Finally, corpus creation has to be taken into account. To create a suitable corpus as ‘ground truth’ for assessment of characteristics or as comparison standard, the sources of language -whether books, transcribed radio or newspaper articles - have to be suitable for comparison. The choice of corpus is based on the research question considered and the language produced by the clinical subjects; a corpus based on spoken text - for example, transcripts of radio programs - will have different characteristics to a corpus based on literary works (Brysbaert and New, 2009). In cases where spoken language is analyzed, a corpus based on spoken text will be more suited because of the closer similarity to natural speech (Lee et al., 2017).

2.1.1 Developments in processing language

Technical developments useful to the present research to alleviate the amount of labor required for later scientific research using automated semantic analysis are ongoing in the field of nat-ural language processing. Recently, various automated voice recognition features have been developed, among other for applications in smart-phones to enable complex vocal commands. Through the use of natural language processing and training of artificial neural networks to recognize spoken language in a variety of settings and quickly transforming this to text, fast and speedy transcription have become possible, developed for commercial applications such as Apple’s Siri personal assistant or Google’s Speech techniques (Assefi et al., 2015; Aleksic et al., 2015). These types of developments show promise in greatly reducing the amount of time and work required for transcribing large amounts of spoken data. For patients speaking can also lessen the burden of participating in research, as He et al. (2017) note “With the use of speech recognition techniques, the potential PTSD patients would not have to write down their stories but could speak them out.” Additionally, subjects with clinical diagnoses often posess a below-average level of education, which can manifest in difficulties in writing - thus placing extra load on subjects and changing behavior (Kessler et al., 1995). If speech can easily and accurately be transcribed, these effects can be lessened. Future developments in accuracy, validated by com-parison to established methods also promise an increase in the available data to be analyzed. Other sources of information such as gestures and emotions, quantified in similar ways by using machine vision, could be incorporated as sources of data for later analysis (Clark et al., 2014; He et al., 2017).

(Saved data entries)
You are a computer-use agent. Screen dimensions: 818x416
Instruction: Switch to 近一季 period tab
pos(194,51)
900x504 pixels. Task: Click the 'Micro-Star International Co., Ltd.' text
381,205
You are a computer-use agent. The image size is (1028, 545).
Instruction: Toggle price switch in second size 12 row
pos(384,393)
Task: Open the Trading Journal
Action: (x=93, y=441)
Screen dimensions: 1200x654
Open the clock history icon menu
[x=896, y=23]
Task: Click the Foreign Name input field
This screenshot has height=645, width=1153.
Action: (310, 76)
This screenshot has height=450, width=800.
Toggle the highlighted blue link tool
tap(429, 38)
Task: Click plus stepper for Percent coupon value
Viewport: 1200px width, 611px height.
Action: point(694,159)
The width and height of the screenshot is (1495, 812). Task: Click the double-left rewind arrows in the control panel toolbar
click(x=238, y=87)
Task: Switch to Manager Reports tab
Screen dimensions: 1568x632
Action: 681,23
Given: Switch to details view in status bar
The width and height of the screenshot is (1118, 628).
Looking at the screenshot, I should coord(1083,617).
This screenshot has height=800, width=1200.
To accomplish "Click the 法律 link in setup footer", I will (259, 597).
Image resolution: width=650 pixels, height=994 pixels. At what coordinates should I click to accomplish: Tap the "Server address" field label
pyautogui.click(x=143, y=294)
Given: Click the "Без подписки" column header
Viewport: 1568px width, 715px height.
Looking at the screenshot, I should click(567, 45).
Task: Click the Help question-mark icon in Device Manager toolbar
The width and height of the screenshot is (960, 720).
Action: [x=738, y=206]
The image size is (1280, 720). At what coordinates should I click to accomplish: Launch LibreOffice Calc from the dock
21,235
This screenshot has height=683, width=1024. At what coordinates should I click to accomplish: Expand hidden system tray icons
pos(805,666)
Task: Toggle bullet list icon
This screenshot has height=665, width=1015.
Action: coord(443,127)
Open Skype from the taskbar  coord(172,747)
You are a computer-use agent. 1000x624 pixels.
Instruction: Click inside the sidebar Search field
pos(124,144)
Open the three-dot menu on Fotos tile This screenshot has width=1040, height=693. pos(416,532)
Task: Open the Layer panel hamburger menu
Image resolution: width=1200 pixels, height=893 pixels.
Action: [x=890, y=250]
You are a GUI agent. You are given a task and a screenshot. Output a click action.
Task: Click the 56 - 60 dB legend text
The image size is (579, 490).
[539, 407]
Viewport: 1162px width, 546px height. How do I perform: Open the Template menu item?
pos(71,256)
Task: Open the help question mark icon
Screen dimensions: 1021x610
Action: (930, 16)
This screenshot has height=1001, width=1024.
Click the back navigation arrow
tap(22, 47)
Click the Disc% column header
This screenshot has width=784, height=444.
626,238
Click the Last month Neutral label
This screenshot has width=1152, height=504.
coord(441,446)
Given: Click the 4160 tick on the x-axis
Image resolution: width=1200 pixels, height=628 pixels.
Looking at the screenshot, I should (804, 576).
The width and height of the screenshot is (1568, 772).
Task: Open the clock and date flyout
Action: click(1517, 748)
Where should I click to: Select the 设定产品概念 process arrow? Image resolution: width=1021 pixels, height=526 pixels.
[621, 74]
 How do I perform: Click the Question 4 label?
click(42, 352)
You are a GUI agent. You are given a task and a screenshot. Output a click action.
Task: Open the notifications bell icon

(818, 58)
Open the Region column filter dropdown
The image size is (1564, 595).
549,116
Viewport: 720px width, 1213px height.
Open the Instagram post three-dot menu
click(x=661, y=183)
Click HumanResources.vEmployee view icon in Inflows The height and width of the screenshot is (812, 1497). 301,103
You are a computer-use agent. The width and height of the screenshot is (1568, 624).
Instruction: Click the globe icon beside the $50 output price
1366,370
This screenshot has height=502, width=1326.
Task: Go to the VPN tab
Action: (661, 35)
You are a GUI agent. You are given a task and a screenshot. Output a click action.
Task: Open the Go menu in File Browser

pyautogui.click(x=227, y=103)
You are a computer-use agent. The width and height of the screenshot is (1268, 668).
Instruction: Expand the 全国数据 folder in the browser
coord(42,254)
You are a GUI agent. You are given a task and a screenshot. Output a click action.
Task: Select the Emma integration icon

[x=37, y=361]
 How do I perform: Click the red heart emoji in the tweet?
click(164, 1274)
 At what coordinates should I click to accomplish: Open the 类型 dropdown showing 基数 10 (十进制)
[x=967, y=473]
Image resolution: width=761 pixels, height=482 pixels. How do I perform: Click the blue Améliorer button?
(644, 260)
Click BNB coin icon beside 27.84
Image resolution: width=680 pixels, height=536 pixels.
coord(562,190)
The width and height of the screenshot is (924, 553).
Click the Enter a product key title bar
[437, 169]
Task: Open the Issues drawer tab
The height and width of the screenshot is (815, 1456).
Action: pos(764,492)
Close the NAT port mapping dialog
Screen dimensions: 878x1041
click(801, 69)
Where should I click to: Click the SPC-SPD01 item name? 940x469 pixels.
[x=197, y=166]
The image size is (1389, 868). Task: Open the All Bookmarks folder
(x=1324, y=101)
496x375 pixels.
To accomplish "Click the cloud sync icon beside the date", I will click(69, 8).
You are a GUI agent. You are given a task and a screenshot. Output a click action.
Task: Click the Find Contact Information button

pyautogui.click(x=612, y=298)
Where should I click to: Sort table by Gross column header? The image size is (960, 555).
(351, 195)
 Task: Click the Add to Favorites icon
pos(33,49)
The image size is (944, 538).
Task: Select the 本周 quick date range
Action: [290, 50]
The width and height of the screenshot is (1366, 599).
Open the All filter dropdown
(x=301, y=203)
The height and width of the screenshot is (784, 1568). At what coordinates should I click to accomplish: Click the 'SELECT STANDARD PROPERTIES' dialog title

*Exercise directions:*
Please extract the words of the language-processing excerpt from "Finally, corpus creation" to "(Lee et al., 2017).". The records are separate from the language-processing excerpt.

*Your solution:*
Finally, corpus creation has to be taken into account. To create a suitable corpus as ‘ground truth’ for assessment of characteristics or as comparison standard, the sources of language -whether books, transcribed radio or newspaper articles - have to be suitable for comparison. The choice of corpus is based on the research question considered and the language produced by the clinical subjects; a corpus based on spoken text - for example, transcripts of radio programs - will have different characteristics to a corpus based on literary works (Brysbaert and New, 2009). In cases where spoken language is analyzed, a corpus based on spoken text will be more suited because of the closer similarity to natural speech (Lee et al., 2017).